"You know him?" the policeman asked.
"Yeah, he's down. We're in class together. Known him for years."
"You look a little addled, miss."
"Well . . . I don't know. Maybe I am. Yeah."
"But it doesn't have anything to do with what happened at the museum, right?" he asked with a smile.
She looked away, feeling heat across her face.
"Now," the detective said, setting the steaming plate in front of her. "Chow down. Nothing like turkey tetrazzini to soothe a troubled soul. You know, I might just ask 'em for the recipe."
Chapter Eleven
These'd do just fine.
Thompson Boyd looked down at his purchases in the basket, then started for the checkout counter. He just loved hardware stores. He wondered why that might be. Maybe because his father used to take him every Saturday to an Ace Hardware outside of Amarillo to stock up on what the man needed for his workshop in the shed outside their trailer.
Or maybe it was because in most hardware stores, like here, all the tools were clean and organized, the paint and glues and tapes were all ordered logically and easy to find.
Everything arranged by the book.
Thompson liked the smell too, sort of a pungent fertilizer/oil/solvent smell that was impossible to describe, but one that everyone who'd ever been in an old hardware store would recognize instantly.

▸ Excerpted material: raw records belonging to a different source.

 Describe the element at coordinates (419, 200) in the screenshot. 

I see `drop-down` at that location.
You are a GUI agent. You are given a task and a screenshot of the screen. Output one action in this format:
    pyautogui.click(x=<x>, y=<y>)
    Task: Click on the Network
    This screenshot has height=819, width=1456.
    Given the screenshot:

The killer was pretty handy. This was something he'd picked up from his dad, who, even though he spent all day with tools, working on oil pipelines, derricks and the bobbing, dinosaur-head pumps, would still spend lots of time patiently teaching his son how to work with--and respect--tools, how to measure, how to draw plans. Thompson spent hours learning how to fix what was broken and how to turn wood and metal and plastic into things that hadn't existed. Together they'd work on the truck or the trailer, fix the fence, make furniture, build a present for his mom or aunt--a rolling pin or cigarette box or butcher block table. "Big or small," his father taught, "you put the same amount of skill into what you're doing, son. One's not better or harder than the other. It's only a question of where you put the decimal point."
His father was a good teacher and he was proud of what his son built. When Hart Boyd died he had with him a shoeshine kit the boy had made, and a wooden key chain in the shape of an Indian head with the wood-burned letters "Dad" on it.
It was fortunate, as it turned out, that Thompson learned these skills because that's what the business of death is all about. Mechanics and chemistry. No different from carpentry or painting or car repair.
Where you put the decimal point.
Standing at the checkout stand, he paid--cash, of course--and thanked the clerk. He took the shopping bag in his gloved hands. He started out the door, paused and looked at a small electric lawn mower, green and yellow. It was perfectly clean, polished, an emerald jewel of a device. It had a curious appeal to him. Why? he wondered. Well, since he'd been thinking of his father it occurred to him that the machine reminded him of times he'd mow the tiny yard behind his parents' trailer, Sunday morning, then go inside to watch the game with his dad while his mother baked.
He remembered the sweet smell of the leaded gas exhaust, remembered the gunshot-sounding crack when the blade hit a stone and flung it into the air, the numbness in his hands from the vibration of the grips.
Numb, the way you'd feel as you lay dying from a sidewinder snakebite, he assumed.
He realized that the clerk was speaking to him.
"What?" Thompson asked.
"Make you a good deal," the clerk said, nodding at the mower.
"No thanks."
Stepping outside, he wondered why he'd spaced out--what had so appealed to him about the mower, why he wanted it so much. Then he had the troubling idea that it wasn't the family memory at all. Maybe it was because the machine was really a small guillotine, a very efficient way to kill.
Maybe that was it.
Didn't like that thought. But there it was.
Numb . . .
Whistling faintly, a song from his youth, Thompson started up the street, carrying the shopping bag in one hand and, in the other, his briefcase, containing his gun and billy club and a few other tools of the trade.
He continued up the street, into Little Italy, where the crews were cleaning up after the street fair yesterday. He grew cautious, observing several police cars. Two officers were talking to a Korean fruit stand owner and his wife. He wondered what that was about. Then he continued on to a pay phone. He checked his voice mail once more, but there were no messages yet about Geneva's whereabouts. That wasn't a concern. His contact knew Harlem pretty good, and it'd only be a matter of time until Thompson found out where the girl went to school and where she lived. Besides, he could use the free time. He had another job, one that he'd been planning for even longer than Geneva Settle's death, and one that was just as important as that job.